> _The input_:

-- Opening Marker --

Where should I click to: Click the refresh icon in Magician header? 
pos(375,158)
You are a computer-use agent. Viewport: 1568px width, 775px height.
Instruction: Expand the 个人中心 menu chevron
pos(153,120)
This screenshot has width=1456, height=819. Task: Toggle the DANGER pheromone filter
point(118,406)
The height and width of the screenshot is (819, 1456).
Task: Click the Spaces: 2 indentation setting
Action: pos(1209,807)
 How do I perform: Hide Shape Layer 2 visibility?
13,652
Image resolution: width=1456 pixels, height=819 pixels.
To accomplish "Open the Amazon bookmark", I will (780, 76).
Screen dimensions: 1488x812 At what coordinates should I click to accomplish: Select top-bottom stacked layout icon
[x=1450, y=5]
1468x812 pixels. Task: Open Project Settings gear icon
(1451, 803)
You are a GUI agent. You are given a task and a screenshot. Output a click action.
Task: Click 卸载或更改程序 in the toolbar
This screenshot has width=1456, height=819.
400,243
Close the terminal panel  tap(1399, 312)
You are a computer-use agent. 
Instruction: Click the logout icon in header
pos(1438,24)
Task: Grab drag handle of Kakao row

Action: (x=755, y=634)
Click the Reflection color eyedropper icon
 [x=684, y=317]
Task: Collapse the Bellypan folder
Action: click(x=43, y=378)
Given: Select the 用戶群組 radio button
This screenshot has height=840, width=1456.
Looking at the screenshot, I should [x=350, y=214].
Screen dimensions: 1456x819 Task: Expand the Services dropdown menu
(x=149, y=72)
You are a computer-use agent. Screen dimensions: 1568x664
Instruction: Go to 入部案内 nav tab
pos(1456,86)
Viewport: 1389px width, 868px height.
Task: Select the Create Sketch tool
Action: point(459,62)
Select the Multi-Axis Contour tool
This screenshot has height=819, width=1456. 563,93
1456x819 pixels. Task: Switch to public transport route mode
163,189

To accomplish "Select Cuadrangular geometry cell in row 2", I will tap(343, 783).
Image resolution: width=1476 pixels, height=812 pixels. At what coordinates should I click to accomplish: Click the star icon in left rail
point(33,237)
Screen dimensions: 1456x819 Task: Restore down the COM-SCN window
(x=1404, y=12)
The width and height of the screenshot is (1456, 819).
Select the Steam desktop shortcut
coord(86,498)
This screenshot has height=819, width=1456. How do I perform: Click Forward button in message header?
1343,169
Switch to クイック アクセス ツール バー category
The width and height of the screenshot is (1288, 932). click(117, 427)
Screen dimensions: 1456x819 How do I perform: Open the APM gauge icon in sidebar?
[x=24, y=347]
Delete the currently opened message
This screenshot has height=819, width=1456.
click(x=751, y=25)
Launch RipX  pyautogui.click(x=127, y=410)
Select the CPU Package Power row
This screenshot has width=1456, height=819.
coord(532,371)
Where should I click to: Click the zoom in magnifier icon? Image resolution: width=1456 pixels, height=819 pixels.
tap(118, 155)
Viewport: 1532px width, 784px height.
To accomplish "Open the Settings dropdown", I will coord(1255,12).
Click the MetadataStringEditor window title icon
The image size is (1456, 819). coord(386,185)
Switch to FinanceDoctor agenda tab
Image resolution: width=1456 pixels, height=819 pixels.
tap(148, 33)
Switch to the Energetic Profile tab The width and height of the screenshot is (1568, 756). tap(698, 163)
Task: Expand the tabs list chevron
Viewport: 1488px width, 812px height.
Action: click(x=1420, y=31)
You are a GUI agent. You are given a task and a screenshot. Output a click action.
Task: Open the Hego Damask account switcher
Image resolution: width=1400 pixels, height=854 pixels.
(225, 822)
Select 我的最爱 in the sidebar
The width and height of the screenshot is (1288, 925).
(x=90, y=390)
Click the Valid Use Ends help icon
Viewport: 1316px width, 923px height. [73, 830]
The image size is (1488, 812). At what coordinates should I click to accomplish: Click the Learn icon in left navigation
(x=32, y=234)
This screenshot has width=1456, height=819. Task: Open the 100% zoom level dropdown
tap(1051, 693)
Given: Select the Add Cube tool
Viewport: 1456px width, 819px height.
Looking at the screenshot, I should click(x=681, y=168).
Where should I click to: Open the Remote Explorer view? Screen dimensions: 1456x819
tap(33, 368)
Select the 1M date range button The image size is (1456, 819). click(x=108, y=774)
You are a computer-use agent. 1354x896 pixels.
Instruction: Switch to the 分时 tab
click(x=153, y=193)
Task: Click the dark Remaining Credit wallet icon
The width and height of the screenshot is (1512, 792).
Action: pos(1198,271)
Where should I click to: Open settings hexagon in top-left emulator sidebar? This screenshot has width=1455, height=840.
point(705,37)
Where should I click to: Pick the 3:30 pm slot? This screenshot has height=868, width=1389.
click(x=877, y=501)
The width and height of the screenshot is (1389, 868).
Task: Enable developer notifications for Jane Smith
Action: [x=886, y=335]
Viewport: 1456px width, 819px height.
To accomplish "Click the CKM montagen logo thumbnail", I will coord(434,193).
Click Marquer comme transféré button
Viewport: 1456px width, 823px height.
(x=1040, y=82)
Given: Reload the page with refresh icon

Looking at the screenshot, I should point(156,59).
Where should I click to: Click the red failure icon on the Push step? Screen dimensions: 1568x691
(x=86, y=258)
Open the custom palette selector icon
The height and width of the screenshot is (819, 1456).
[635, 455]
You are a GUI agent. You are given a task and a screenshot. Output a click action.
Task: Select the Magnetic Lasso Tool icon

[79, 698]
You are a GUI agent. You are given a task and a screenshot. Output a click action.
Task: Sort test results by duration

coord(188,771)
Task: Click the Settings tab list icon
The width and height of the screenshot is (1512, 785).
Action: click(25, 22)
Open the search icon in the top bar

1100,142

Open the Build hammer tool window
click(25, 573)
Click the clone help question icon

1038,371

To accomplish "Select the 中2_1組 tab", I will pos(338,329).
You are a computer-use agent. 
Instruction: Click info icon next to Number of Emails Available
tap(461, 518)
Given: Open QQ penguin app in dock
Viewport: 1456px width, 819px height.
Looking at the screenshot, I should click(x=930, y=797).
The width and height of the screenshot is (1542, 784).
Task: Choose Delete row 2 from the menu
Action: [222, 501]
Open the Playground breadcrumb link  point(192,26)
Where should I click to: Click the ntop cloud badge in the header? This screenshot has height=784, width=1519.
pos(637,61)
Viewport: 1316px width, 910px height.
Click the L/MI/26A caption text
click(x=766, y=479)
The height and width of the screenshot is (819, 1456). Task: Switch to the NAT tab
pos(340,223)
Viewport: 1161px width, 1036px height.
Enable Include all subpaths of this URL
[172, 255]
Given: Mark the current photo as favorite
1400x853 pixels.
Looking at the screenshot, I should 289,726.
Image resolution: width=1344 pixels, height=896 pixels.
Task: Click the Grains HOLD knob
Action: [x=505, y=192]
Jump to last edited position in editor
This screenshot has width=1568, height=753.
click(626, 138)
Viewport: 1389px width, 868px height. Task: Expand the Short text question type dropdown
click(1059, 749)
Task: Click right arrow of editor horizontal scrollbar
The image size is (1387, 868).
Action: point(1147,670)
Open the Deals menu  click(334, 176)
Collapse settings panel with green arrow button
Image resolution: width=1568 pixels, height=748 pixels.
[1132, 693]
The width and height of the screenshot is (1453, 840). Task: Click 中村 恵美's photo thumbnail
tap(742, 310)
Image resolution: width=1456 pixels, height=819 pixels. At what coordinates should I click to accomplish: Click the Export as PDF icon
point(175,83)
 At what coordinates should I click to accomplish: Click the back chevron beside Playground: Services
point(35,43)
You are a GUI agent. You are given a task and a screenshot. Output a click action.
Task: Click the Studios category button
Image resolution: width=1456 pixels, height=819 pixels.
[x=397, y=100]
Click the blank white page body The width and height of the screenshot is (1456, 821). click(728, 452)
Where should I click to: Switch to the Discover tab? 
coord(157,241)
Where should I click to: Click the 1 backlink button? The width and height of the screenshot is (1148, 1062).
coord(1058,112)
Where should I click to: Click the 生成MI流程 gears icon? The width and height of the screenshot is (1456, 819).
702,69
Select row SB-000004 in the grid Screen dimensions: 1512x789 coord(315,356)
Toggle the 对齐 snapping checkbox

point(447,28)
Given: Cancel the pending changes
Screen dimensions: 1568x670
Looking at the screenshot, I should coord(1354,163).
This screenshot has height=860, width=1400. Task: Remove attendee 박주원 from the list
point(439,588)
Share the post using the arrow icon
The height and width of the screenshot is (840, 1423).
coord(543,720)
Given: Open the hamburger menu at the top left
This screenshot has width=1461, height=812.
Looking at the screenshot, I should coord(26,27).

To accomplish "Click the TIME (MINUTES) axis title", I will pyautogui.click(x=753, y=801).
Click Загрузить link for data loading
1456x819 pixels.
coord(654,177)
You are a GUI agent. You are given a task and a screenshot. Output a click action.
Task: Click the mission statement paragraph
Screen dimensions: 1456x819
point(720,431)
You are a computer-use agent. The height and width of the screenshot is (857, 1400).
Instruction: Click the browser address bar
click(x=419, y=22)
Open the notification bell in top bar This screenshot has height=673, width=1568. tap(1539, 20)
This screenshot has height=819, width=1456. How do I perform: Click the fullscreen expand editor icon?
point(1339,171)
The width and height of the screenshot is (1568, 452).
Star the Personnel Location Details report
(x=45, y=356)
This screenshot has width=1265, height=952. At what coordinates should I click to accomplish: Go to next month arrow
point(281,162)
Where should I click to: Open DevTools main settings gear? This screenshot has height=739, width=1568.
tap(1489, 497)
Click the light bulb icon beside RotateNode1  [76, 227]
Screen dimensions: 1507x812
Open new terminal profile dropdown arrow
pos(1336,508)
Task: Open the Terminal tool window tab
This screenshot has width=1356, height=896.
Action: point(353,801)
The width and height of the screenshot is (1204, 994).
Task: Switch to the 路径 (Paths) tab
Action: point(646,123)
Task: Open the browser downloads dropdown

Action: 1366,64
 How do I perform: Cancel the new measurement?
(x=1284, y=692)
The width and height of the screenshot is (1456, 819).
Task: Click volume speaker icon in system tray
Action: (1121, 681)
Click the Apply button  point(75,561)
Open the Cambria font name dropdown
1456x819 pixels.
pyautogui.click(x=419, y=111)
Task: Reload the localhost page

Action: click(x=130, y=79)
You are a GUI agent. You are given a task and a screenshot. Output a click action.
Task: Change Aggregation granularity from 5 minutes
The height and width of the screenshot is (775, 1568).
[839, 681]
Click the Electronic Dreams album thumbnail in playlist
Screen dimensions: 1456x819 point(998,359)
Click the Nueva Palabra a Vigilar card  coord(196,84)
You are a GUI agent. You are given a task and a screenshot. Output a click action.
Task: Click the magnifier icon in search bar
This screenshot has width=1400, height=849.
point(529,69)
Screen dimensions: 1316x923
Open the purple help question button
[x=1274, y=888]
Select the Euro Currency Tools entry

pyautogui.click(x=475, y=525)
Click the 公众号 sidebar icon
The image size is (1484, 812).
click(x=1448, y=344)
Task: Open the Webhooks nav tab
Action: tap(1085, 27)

-- Closing Marker --

> _What you should do_: From the listing above, return each line with the word "will".

> _Problem solution_:
To accomplish "Open the Amazon bookmark", I will (780, 76).
To accomplish "Select Cuadrangular geometry cell in row 2", I will tap(343, 783).
To accomplish "Open the Settings dropdown", I will coord(1255,12).
To accomplish "Click the CKM montagen logo thumbnail", I will coord(434,193).
To accomplish "Select the 中2_1組 tab", I will pos(338,329).
To accomplish "Click the TIME (MINUTES) axis title", I will pyautogui.click(x=753, y=801).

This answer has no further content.